The first experimental results from the diagnostic will be presented at the American Physical Society Division of Plasma Physics meeting in Denver in November. Researchers were able to track changes of deuterium, the heavy form of hydrogen fusion fuel, and boron, a protective metallic film that coats the materials, at four different surface locations in response to plasma operation. The measured changes of boron erosion and deposition were in agreement with previous studies, demonstrating that the technique is suitable for studying the dynamic link between plasma conditions and the material response without requiring access to the interior of the device. The ultimate goal of the diagnostic is to routinely measure large fractions of the interior surface in between each plasma discharge, enabling a global understanding of material behavior in fusion systems and providing crucial experimental data for computational models of plasmamaterial interactions.
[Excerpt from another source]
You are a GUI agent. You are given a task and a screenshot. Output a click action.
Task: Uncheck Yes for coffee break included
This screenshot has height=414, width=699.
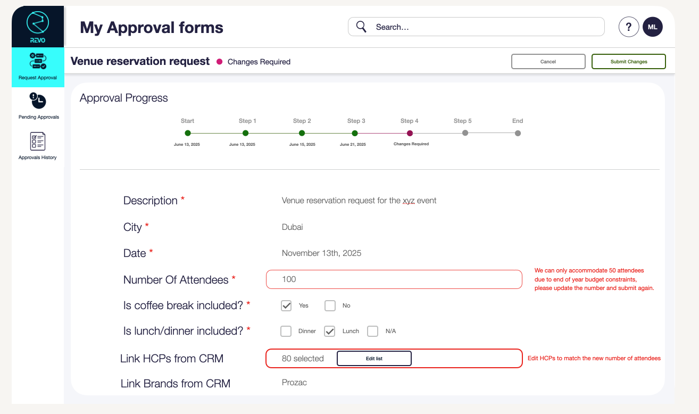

The diagnostic design makes it possible to incorporate into existing fusion facilities with minimal modifications to the fusion device itself. This could allow widespread adoption of such instrumentation as the “standard” materials diagnostic for magnetic fusion devices. Perhaps more importantly, the MIT team has demonstrated that IBA of materials can be performed in extremely unfavorable environments outside of dedicated facilities.

The technique could be deployed to monitor materials in situations where traditional instrumentation does not work or cannot survive, such as in hazardous nuclear or highvacuum environments.